GIVEN REQUEST: Reproduce the LLVM commit message below word for word, starting at the words "This code confuses" and stopping after "across all unrollings.".

[llvm] bd75350 - [LV] Fix a conceptual mistake around meaning of uniform in isPredicatedInst

Thu Jul 21 15:53:10 PDT 2022

Author: Philip Reames
Date: 2022-07-21T15:44:34-07:00
New Revision: bd75350180a2b830daf8cd406b9c9aee44e4e18c

URL: https://github.com/llvm/llvm-project/commit/bd75350180a2b830daf8cd406b9c9aee44e4e18c
DIFF: https://github.com/llvm/llvm-project/commit/bd75350180a2b830daf8cd406b9c9aee44e4e18c.diff

LOG: [LV] Fix a conceptual mistake around meaning of uniform in isPredicatedInst

This code confuses LV's "Uniform" and LVL/LAI's "Uniform".  Despite the
common name, these are different.
* LVs notion means that only the first lane *of each unrolled part* is
  required.  That is, lanes within a single unroll factor are considered
  uniform.  This allows e.g. widenable memory ops to be considered
  uses of uniform computations.
* LVL and LAI's notion refers to all lanes across all unrollings.

IsUniformMem is in turn defined in terms of LAI's notion.  Thus a
UniformMemOpmeans is a memory operation with a loop invariant address.
This means the same address is accessed in every iteration.

The tweaked piece of code was trying to match a uniform mem op (i.e.

SUPPLIED MATERIAL:
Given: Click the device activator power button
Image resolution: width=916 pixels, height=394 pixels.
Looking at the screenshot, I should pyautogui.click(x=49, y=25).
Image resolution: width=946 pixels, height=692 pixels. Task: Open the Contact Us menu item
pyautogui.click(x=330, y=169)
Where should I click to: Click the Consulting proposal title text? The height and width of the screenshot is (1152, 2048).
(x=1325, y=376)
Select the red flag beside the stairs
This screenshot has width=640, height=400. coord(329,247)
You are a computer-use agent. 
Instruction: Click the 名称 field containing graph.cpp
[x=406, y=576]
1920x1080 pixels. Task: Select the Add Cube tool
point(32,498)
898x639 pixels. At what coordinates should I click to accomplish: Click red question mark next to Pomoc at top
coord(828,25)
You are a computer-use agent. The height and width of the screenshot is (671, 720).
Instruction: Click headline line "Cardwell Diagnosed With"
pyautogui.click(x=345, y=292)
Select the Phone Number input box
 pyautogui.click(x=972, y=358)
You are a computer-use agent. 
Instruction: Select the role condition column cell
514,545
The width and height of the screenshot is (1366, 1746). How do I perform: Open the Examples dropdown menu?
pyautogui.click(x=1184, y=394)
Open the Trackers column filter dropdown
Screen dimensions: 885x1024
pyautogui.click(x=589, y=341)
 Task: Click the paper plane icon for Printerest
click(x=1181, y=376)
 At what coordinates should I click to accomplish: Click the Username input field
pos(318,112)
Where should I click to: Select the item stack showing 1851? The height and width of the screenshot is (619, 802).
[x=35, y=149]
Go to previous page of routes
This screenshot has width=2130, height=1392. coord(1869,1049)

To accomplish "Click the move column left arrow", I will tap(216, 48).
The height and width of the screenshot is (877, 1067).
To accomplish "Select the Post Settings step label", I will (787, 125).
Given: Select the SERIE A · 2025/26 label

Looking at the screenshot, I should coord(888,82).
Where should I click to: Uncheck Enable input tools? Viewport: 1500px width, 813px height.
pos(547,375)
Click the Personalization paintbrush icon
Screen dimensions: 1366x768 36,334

SOLUTION TO THIS PROBLEM:
This code confuses LV's "Uniform" and LVL/LAI's "Uniform".  Despite the
common name, these are different.
* LVs notion means that only the first lane *of each unrolled part* is
  required.  That is, lanes within a single unroll factor are considered
  uniform.  This allows e.g. widenable memory ops to be considered
  uses of uniform computations.
* LVL and LAI's notion refers to all lanes across all unrollings.